Exercises to complete:
1. Please repeat the Diomid Dzyuban article word for word, from "Diomid was known" up to and including "there in 1993.".
2. Write the next section of the Diomid Dzyuban article, starting after its final sentence.

Extract:
* * * * * * *

= Diomid Dzyuban =

Russian bishop (1961–2021)

Diomid Dzyuban (Диомид Дзюбан), born Sergey Ivanovich Dzyuban (Сергей Иванович Дзюбан; 24 June 1961 – 20 November 2021), was a bishop of the Russian Orthodox Church. He was the bishop of Anadyr and Chukotka from August 2000 to June 2008. He was also the formal leader of the extremely small non-canonical religious group "Holy Governing Synod of the Russian Orthodox Church".

Diomid was known for his views condemning ecumenism, taxpayer ID, cell phones, new passports, vaccination and globalisation. He believed that the leaders of the Russian Orthodox Church have "departed from the purity of the Orthodoxal dogma" in its support of the Russian government and of democracy, as well as its ecumenism with other confessions.

==Biography==
Sergey Dzyuban was born in Kadiivka, Ukrainian SSR. He graduated from the Kharkiv Radio-Electronics Institute in 1983 and worked as an engineer in the Kharkiv Construction-Technological Bureau.

In 1987, he was tonsured a monk (as Diomid) at the Trinity Lavra of St. Sergius north of Moscow by Archimandrite Alexis (Kutepov) (now Metropolitan of Tula and Efremov). Diomid completed study at the Moscow Theological Seminary in 1989 and began studies at the Moscow Theological Academy that same year, completing study there in 1993.

He was ordained a hieromonk by Patriarch Alexy II of Moscow on 1 September 1991. In 1993, he became a hegumen, and from 1992–2000 he was priest at the Church of Assumption of the Mother of God in the Kamchatka Eparchy. In June 2001 he was named archimandrite, and two months later was consecrated bishop of Anadyr.

* * * * * * *

[Entries drawn from a collection]
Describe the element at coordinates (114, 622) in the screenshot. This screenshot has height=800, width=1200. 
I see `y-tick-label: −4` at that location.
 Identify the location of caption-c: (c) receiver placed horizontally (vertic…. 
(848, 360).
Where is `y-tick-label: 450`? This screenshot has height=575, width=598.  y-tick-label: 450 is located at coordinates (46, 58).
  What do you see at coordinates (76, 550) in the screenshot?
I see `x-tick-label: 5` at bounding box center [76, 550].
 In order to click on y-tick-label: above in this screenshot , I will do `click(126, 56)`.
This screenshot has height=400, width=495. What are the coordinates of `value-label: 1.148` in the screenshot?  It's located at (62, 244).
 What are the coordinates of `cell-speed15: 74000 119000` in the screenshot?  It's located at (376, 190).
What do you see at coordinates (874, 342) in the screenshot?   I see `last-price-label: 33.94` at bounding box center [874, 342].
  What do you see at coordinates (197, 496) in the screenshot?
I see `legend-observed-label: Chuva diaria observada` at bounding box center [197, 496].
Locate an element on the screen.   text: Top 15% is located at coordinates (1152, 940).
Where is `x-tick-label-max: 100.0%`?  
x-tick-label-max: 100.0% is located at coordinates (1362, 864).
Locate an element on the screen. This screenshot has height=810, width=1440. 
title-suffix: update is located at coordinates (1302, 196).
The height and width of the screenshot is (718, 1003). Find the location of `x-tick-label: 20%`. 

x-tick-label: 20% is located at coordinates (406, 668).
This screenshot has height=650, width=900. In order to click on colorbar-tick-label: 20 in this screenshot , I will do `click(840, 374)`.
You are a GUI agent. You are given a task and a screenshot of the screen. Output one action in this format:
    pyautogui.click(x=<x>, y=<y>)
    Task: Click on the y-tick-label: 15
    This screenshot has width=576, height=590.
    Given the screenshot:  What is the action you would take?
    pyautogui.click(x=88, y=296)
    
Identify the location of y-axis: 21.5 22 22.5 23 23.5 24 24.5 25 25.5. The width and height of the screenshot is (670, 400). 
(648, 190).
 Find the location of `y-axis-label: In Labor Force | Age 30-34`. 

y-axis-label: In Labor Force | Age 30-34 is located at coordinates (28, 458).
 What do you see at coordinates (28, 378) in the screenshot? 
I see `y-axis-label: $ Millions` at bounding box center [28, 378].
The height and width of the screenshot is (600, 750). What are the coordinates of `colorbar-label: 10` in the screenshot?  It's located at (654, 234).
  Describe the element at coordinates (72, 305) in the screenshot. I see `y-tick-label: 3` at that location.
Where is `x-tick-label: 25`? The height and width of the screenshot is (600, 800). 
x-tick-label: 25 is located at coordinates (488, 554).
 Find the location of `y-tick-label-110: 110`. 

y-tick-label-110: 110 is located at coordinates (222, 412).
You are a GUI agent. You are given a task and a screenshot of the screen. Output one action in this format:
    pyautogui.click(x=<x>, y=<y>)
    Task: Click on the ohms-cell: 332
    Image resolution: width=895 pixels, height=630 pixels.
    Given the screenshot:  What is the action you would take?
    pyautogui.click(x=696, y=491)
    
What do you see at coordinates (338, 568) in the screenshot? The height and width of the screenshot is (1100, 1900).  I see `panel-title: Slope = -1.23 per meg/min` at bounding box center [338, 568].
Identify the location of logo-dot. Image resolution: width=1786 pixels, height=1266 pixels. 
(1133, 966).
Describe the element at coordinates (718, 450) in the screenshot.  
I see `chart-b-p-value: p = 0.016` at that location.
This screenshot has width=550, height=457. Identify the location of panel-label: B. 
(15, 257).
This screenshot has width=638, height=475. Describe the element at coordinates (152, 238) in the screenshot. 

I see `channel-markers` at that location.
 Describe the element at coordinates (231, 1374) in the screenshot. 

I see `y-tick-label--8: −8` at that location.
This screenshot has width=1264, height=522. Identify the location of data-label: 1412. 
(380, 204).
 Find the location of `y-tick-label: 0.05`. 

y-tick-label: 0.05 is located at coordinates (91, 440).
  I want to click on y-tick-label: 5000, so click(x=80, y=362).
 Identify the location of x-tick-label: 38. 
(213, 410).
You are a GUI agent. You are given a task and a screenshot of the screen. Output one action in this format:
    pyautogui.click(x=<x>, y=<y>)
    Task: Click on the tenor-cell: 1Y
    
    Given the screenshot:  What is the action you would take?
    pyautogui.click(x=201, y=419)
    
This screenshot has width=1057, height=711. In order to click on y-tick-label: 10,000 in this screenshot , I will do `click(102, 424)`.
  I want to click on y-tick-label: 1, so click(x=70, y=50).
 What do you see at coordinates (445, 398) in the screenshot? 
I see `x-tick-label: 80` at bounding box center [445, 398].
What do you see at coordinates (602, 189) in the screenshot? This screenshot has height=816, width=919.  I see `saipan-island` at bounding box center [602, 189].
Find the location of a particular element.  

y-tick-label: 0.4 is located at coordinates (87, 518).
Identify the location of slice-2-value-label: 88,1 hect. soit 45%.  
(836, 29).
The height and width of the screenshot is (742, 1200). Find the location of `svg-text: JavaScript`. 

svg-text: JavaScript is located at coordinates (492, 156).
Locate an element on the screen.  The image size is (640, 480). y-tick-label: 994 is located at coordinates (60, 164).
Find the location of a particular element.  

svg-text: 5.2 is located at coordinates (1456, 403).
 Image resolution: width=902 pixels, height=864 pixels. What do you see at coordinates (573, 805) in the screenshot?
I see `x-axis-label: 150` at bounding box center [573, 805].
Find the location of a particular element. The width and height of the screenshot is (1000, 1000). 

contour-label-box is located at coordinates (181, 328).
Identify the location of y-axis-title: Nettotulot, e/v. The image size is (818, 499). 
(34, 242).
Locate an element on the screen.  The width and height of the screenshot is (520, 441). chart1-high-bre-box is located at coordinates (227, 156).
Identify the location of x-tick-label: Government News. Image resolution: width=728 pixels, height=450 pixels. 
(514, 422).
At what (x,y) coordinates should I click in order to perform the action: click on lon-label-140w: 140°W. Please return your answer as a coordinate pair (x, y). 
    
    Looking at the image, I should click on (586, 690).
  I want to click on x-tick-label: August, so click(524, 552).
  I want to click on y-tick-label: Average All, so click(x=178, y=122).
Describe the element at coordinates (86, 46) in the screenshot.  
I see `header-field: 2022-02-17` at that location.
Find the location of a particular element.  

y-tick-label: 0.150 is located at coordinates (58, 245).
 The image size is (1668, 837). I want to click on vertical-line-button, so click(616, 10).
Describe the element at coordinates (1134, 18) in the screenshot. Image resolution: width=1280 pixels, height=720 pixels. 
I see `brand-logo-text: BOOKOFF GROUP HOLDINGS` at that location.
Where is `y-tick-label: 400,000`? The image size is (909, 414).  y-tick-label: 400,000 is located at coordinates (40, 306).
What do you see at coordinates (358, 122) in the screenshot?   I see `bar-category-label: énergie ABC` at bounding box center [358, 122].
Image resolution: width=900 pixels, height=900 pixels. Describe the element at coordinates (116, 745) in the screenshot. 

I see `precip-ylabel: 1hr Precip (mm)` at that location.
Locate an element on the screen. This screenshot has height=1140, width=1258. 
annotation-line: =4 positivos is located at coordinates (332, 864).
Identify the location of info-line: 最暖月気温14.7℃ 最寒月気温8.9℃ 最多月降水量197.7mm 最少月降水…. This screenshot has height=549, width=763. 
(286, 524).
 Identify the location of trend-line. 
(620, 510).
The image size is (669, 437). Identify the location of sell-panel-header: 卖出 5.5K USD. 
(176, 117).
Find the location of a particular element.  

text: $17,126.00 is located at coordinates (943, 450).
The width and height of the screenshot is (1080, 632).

* * * * * * *

Results of the tasks:
1.
Diomid was known for his views condemning ecumenism, taxpayer ID, cell phones, new passports, vaccination and globalisation. He believed that the leaders of the Russian Orthodox Church have "departed from the purity of the Orthodoxal dogma" in its support of the Russian government and of democracy, as well as its ecumenism with other confessions.

==Biography==
Sergey Dzyuban was born in Kadiivka, Ukrainian SSR. He graduated from the Kharkiv Radio-Electronics Institute in 1983 and worked as an engineer in the Kharkiv Construction-Technological Bureau.

In 1987, he was tonsured a monk (as Diomid) at the Trinity Lavra of St. Sergius north of Moscow by Archimandrite Alexis (Kutepov) (now Metropolitan of Tula and Efremov). Diomid completed study at the Moscow Theological Seminary in 1989 and began studies at the Moscow Theological Academy that same year, completing study there in 1993.

2.
Due to his insubordination and alleged heretical views, he was provisionally suspended from his episcopate on 28 June 2008 by the Bishops Council of the Holy Synod of the Moscow Patriarchate for "supporting the violation of canonical norms and introducing temptation into the life of the Church". The Synod decreed that its ruling would come into full effect if Diomid did not repent and cease such activities by the next meeting of the Synod (whose traditional July meeting is on the day of St. Sergius of Radonezh. Despite the decree, the next day, Diomid celebrated a Divine Liturgy at the Cathedral in Anadyr and said he had nothing to repent.

On 17 July 2008, the day of martyrdom of Tsar Nicholas II of Russia, Diomid issued a proclamation in which he anathematizes Patriarch Alexy, some bishops and all their predecessors since the February Revolution in 1917, as he considered co-existence with a republican regime an "anti-Tsar heresy"; he equally proclaimed the dioceses of Moscow and Minsk to fall vacant after this interdict. He said that he was not establishing a new church of his own and that he remained in the ROC however without obedience to its "heretic prelates".

After failing to repent or cease and desist in such activities, he was removed from the episcopate on 6 October 2008 and reduced to the status of a simple monk.

He died on 20 November 2021 in an automobile accident near St. Petersburg, at the age of 60.